LIMA – On March 12, thousands took to the streets to demonstrate in favour of disqualifying presidential candidate Keiko Fujimori from Peru’s April 10 elections. Fujimori is the front-runner for the upcoming elections, but has been accused of ‘buying votes’ at rallies along with a running mate.

Fujimori has been accused of handing out ‘prizes’ of around 100 dollars to some people attending her political rallies. If found guilty, she will be disqualified as a candidate according to the Political Parties Act, which limits any money or gifts given by a candidate to 5 dollars. Fujimori has called these allegations “absurd” and denied any truth behind them.

However, it is not the first time the topic of ‘buying votes’ has emerged in this year’s election. Former Governor and fourth-place candidate, César Acuña, has already been disqualified from the elections over the same allegations of handing out money.

The Electoral Board has also come under scrutiny, after the disqualification of a further candidate, Fujimori’s main opponent, Julio Guzmán, due to technical irregularities that deemed his candidacy “inadmissible.” Guzmán has said that his disqualification was “part of a corrupt system” and that it was a political move to swing more votes to Fujimori.

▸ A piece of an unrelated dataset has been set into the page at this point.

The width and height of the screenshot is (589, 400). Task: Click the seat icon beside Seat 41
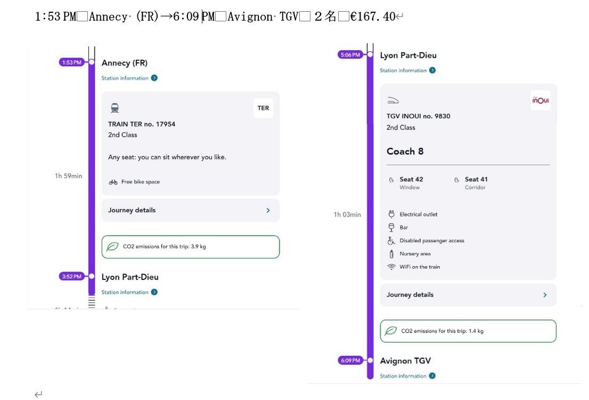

Keiko Fujimori, who inherited a large voting stock due to her father, former President Alejandro Fujimori, was the runner up in the 2011 election where she lost in a second round of voting. Her father is credited by many for ending a 20 year long battle with rebels and for improving Peru’s economy.

Alberto Fujimori, who was in power from 1990-2000, is currently serving a 25 year jail sentence for corruption and human rights abuses. His convictions include commanding a death squad to commit a massacre that resulted in the death of 25 people as well as trying to to lower birth rates and stimulate the economy by forcing more than 200,000 women and thousands of men to be sterilised.